From the material below, pull out every line containing the string "width" and copy each one unchanged.

Start of Data supplied

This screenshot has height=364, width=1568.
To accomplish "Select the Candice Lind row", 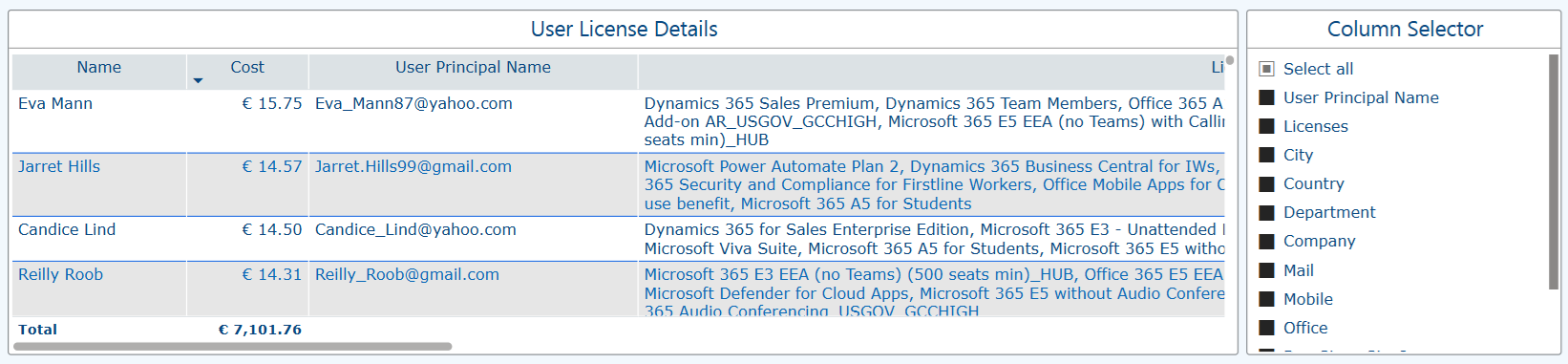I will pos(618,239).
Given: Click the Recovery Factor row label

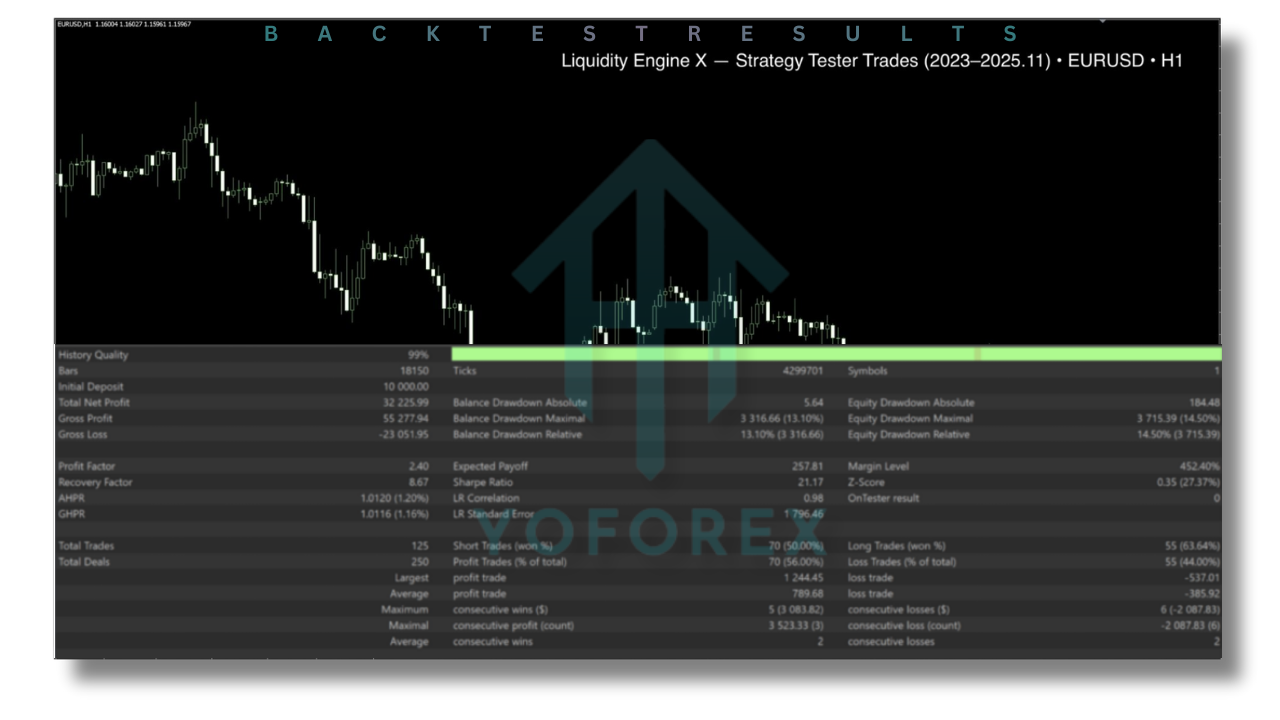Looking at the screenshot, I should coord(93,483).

End of Data supplied
Start of Data supplied

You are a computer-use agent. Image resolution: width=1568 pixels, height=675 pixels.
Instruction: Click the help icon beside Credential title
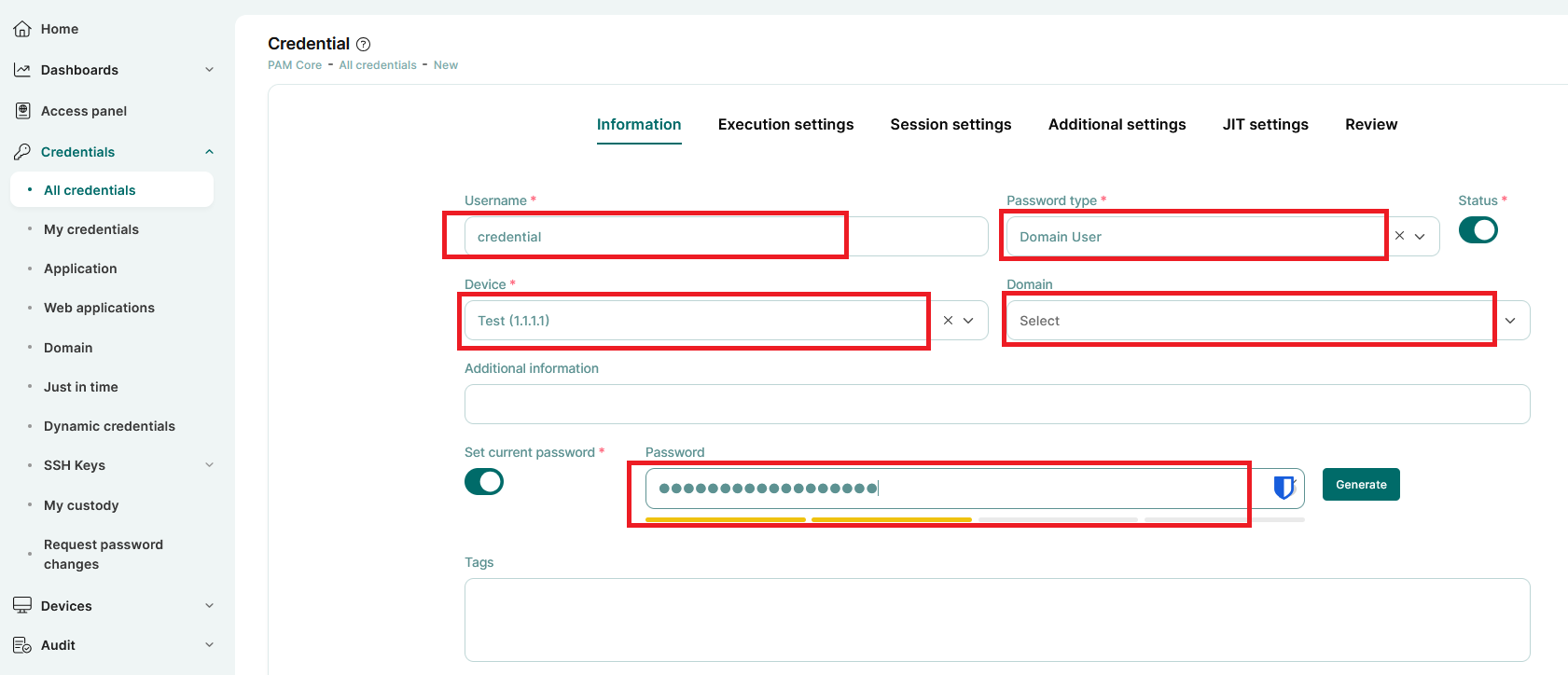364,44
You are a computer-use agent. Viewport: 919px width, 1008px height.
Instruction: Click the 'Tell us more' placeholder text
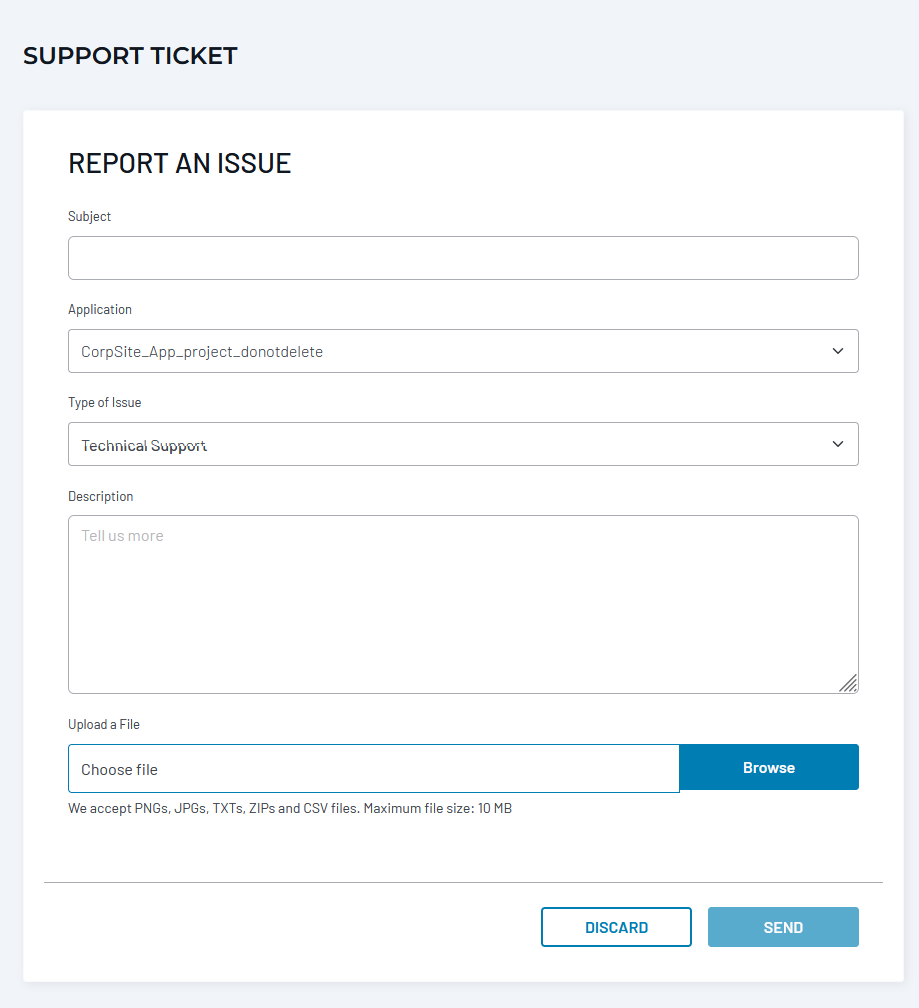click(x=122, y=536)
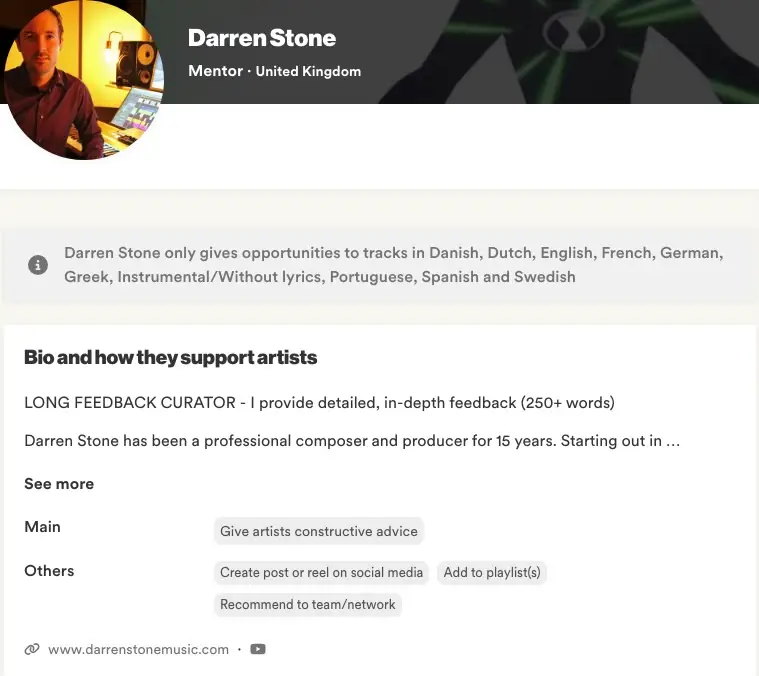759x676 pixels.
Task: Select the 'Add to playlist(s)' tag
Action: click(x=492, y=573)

End of Data supplied

- _Answer in full_
This screenshot has height=364, width=1568.
You are a computer-use agent. Image resolution: width=1568 pixels, height=675 pixels.
You are a computer-use agent. Viewport: 919px width, 1008px height.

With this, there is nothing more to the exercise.